Former window cleaning business owner, Anthony Freeman, and his wife Miriam, who live at Willowwood Lawn, Blanchardstown, Dublin, borrowed the money in 2006 from Bank of Scotland Ireland (BoSI) to fund the re-financing and refurbishment of six Dublin houses but following the financial crisis in 2008, they went into arrears at the bank appointed a receiver over the properties in 2011.
They claim the receiver was not validly appointed because by this time BoSI had been dissolved and its successor, Bank of Scotland plc (BoS), was not legally entitled to appoint a receiver.
They also claimed BoS had lost its entitlement to appoint the receiver because it had transferred the mortgages on a number of the properties to a third party as a means of raising capital, a process known as securitisation.

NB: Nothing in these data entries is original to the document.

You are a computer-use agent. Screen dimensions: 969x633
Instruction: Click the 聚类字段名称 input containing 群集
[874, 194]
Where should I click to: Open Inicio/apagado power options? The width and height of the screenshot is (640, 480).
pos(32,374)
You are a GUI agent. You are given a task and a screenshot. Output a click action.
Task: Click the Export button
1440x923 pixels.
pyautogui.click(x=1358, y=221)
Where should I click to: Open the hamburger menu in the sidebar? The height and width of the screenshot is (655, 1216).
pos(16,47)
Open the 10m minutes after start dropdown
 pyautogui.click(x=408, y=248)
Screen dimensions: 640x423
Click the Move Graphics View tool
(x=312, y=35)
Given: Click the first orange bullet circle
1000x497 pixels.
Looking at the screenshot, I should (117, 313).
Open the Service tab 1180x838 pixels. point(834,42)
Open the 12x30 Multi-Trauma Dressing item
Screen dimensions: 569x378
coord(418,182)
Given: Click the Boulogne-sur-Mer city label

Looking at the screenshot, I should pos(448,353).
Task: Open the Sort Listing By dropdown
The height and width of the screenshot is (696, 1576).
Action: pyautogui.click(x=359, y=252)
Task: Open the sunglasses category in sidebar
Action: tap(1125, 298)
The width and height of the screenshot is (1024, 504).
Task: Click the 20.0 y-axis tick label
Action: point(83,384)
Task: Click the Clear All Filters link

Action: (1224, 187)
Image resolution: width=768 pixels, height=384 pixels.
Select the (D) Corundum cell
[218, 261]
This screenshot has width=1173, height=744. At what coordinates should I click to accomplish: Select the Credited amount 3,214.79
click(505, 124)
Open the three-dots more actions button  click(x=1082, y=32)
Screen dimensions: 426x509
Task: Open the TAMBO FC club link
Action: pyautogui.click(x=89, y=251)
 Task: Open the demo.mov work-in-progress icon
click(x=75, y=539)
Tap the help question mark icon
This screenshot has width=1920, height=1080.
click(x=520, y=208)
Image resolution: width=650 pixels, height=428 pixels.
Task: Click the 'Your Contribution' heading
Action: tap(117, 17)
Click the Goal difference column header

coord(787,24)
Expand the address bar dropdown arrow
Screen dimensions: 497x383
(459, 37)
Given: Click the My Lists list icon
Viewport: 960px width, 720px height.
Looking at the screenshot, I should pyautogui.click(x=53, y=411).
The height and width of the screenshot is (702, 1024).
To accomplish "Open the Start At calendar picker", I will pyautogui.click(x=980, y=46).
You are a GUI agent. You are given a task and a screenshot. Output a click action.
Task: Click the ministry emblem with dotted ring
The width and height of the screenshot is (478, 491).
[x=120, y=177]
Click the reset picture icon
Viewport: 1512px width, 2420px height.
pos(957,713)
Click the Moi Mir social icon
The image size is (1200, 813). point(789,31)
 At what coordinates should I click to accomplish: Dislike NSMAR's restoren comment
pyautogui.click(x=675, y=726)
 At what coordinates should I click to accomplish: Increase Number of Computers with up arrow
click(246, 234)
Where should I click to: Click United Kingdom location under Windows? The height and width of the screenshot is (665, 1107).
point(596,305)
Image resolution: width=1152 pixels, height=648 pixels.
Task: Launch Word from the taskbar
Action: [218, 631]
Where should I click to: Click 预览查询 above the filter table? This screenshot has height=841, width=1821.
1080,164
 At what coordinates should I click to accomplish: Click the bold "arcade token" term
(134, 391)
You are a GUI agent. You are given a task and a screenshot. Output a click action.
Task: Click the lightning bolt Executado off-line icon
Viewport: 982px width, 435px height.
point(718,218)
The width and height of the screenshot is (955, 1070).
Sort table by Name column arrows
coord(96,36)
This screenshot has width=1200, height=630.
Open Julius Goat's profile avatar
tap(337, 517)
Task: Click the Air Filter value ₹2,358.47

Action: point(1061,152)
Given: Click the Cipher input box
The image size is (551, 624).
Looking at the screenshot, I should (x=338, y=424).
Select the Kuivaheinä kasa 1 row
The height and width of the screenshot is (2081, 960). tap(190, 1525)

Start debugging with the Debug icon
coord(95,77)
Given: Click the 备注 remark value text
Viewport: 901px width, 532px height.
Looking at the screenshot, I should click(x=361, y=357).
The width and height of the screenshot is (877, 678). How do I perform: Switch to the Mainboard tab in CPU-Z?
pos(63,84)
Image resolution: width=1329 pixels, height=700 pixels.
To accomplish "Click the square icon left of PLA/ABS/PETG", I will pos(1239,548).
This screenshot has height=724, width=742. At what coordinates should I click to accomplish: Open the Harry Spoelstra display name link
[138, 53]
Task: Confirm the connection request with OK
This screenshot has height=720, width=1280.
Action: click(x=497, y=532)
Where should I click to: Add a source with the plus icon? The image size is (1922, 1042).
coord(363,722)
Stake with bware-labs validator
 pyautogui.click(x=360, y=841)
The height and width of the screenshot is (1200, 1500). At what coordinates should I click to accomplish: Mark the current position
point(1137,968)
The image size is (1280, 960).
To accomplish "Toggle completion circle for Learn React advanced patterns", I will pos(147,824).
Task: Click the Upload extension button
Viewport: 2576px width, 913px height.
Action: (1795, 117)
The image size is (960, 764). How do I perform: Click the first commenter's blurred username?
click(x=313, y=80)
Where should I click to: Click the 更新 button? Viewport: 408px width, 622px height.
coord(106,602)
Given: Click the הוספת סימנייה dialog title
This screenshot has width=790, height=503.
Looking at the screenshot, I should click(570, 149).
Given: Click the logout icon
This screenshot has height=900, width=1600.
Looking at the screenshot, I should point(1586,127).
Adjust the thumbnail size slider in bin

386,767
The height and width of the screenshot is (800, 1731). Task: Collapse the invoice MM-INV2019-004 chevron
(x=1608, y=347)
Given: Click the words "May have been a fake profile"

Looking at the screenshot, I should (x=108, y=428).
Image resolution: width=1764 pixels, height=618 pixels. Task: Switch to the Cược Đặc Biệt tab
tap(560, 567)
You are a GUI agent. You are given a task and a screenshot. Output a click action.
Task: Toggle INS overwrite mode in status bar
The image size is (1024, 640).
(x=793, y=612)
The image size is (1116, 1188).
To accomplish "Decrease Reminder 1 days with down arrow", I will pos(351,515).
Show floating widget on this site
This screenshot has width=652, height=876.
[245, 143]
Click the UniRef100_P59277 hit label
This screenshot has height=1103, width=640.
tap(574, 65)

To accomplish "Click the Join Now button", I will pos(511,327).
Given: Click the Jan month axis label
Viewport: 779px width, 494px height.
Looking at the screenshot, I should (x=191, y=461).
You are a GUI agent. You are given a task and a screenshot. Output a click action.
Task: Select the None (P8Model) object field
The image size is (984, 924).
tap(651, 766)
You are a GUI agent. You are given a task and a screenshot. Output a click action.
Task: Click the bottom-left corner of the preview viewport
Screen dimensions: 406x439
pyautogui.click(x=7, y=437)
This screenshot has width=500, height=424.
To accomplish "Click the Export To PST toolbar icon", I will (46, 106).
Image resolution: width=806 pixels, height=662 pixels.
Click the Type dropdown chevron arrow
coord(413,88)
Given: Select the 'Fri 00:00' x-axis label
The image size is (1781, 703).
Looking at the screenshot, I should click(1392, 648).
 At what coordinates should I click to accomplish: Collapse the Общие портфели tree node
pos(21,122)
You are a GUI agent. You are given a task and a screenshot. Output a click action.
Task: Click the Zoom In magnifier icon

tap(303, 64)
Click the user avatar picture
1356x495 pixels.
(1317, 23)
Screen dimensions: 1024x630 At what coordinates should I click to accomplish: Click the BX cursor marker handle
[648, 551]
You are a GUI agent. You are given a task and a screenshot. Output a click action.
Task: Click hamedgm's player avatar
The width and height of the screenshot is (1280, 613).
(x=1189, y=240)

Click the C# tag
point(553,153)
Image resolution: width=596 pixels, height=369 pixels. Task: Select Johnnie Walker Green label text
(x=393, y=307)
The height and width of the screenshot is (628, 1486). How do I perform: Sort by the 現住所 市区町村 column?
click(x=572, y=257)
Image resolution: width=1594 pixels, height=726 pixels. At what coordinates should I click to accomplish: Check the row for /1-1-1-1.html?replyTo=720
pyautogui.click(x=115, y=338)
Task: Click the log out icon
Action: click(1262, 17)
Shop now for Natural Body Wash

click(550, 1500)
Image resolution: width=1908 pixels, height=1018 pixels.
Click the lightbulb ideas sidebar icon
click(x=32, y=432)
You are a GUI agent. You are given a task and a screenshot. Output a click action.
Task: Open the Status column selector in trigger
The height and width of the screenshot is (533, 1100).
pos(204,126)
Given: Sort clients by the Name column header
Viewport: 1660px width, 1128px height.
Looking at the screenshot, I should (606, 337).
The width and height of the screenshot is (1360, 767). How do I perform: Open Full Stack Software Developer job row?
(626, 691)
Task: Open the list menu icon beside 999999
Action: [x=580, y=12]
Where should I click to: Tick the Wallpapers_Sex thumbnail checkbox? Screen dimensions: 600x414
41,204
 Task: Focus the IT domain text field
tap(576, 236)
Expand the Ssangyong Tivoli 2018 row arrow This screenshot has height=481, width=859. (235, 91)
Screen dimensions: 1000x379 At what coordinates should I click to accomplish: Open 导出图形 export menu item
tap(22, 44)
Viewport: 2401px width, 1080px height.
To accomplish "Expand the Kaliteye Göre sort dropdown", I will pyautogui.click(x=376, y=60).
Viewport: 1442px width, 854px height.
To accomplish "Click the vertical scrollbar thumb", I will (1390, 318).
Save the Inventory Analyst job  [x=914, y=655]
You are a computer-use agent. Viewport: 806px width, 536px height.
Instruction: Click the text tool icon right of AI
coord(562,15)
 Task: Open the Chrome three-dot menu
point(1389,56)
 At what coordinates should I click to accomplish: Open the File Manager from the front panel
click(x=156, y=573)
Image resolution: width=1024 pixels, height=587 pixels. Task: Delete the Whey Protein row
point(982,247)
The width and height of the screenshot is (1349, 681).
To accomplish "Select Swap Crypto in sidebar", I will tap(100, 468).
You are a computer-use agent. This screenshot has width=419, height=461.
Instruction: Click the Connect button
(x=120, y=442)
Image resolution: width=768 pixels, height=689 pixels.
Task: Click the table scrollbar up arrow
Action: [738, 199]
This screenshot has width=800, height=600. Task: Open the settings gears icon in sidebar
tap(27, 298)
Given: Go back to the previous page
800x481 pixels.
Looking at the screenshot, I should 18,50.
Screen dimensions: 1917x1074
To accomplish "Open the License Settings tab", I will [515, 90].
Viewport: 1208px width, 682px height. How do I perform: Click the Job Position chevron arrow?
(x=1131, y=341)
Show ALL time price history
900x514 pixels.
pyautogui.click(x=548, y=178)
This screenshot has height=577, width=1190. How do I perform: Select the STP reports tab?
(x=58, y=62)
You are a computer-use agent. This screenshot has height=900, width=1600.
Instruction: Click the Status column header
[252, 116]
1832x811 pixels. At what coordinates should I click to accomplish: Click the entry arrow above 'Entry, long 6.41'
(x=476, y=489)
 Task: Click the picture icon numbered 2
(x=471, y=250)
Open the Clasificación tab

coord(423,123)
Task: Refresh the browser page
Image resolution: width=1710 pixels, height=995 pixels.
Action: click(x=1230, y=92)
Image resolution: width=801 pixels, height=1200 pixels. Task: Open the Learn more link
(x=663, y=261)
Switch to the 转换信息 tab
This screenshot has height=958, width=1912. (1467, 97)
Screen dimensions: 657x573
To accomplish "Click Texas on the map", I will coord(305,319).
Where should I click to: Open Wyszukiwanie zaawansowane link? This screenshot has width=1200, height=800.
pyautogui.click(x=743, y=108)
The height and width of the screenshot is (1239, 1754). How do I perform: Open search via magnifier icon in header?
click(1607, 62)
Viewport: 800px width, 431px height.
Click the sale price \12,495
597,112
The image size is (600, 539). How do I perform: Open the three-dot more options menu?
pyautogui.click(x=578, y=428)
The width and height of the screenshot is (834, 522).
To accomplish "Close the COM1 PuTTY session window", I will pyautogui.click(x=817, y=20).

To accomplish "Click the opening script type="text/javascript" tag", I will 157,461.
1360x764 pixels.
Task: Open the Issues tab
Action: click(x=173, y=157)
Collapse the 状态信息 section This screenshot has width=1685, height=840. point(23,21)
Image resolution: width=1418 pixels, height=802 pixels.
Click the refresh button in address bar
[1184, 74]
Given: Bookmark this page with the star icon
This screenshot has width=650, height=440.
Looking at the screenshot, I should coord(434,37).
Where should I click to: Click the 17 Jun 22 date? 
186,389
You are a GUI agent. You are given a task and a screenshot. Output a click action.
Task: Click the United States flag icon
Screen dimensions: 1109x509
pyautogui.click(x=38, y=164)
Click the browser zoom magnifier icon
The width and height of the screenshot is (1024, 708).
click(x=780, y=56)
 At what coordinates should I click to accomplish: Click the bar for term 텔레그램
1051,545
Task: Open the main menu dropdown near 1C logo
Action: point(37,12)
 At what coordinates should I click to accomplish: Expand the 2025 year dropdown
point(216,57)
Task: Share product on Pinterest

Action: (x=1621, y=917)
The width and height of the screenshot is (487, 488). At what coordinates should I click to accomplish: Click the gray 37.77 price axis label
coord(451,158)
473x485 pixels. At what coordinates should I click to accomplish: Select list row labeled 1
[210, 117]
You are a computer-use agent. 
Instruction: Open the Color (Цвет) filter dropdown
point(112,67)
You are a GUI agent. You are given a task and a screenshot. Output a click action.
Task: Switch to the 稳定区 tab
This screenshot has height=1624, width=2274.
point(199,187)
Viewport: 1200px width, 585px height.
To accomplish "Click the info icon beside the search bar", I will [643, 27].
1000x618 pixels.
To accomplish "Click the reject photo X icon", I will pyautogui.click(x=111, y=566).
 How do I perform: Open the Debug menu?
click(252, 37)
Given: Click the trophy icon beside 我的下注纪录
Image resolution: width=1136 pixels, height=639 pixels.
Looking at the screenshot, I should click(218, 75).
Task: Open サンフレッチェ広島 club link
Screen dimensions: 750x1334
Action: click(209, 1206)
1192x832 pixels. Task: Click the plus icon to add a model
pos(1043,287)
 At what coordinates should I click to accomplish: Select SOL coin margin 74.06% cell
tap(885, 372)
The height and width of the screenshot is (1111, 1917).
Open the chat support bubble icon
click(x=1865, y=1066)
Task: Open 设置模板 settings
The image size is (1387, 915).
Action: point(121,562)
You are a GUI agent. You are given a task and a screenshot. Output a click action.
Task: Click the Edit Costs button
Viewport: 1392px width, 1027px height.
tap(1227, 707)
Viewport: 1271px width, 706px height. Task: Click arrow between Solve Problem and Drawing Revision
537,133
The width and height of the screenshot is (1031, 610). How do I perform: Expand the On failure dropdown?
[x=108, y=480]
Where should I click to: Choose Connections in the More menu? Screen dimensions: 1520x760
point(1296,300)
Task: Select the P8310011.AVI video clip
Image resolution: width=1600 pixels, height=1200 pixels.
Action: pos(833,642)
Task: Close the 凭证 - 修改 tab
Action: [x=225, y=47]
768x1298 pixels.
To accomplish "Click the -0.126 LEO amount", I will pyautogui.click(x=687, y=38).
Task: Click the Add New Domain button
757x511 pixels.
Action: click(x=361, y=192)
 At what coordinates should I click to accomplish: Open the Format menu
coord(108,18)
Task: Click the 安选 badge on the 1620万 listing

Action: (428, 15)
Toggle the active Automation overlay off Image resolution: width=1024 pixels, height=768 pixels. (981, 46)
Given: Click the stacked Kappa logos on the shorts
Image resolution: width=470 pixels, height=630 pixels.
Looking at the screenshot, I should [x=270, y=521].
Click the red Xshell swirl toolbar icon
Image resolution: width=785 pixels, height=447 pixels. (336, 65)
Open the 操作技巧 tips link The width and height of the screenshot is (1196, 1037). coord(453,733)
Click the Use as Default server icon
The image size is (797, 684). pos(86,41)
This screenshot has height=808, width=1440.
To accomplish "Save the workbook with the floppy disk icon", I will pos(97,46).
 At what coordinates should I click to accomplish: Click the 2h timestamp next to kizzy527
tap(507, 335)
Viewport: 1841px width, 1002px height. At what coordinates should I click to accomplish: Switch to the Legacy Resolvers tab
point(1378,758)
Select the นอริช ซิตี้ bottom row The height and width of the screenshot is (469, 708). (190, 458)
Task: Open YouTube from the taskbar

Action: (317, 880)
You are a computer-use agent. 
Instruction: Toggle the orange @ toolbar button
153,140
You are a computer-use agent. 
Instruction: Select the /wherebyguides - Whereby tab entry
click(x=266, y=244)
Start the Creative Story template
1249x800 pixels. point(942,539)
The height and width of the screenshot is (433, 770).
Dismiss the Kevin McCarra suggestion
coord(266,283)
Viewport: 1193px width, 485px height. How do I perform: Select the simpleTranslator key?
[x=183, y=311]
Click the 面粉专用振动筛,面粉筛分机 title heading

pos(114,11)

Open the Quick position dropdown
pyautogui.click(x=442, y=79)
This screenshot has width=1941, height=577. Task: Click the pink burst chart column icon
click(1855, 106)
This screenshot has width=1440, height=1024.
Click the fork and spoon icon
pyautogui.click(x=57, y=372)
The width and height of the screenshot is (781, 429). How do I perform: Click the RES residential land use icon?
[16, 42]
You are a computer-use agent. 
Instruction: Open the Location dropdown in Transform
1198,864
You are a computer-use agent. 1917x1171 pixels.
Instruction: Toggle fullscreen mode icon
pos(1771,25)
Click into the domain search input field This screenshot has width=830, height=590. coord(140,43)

They also claimed BoS had breached a voluntary Central Bank code in relation to the securitisation.
BoS denies claims.
The court heard that validity of the receiver's appointment was the main outstanding issue between the Freemans and the bank following another High Court ruling last year that a number of other allegations they made could not proceed.
Joseph Hogan SC, for the Freemans, said while the case was now more about a technical argument in relation to the legality of the receiver's appointment, his clients were also seeking damages because of what he called the "brutality" of the bank's treatment of them.
Alternatively, they were seeking restitution of the properties.
Mr Hogan said around half of the €1.1m-€1.2m borrowed was used to re-finance existing loans the Freemans had on the properties with
First Active with the remainder going to refurbish them. They also
spent some of the money on themselves "for some nice holidays and buying new cars for each of them", Mr Hogan said.
All was going well until the financial collapse when they, like many others, got into trouble with the loans going into arrears in 2009, he said. The Freemans lost their business and are now on social welfare, he said.
They had at all times accepted they were in trouble but argued there was surplus income from the rents on their properties and an arrangement to deal with arrears could have been made but "when they tried to put this to the bank, it (BoS) had no ears, it would not listen", counsel said.
Counsel said part of their case was tht there was no power to appoint a receiver because, under Registration of Title Act 1964, registration of title from BoSI to BoS was never completed.
Paul Gallagher SC, for BoS, said following last year's High Court ruling, the Freemans were not entitled to raise a new issue that the receiver's appointment was invalid under registration of title legislation.
It was however irrelevant because under the contract between the parties, there was an entitlement to appoint a receiver which was entirely separate from any statutory right to do so, he said.
On the securitisation issue, there was nothing unusual about this lawful procedure whereby banks can raise capital by selling mortgages
to a third party, he said. It did not in any way affect the bank's
title to the properties or control of the mortgages and the right to appoint a receiver in arrears cases.
Mr Gallagher also said there was no breach of the Central Bank's code in relation to securitisation and it was, in any event, a voluntary, not a statutory, code.
The hearing continues before Mr Justice Brian McGovern.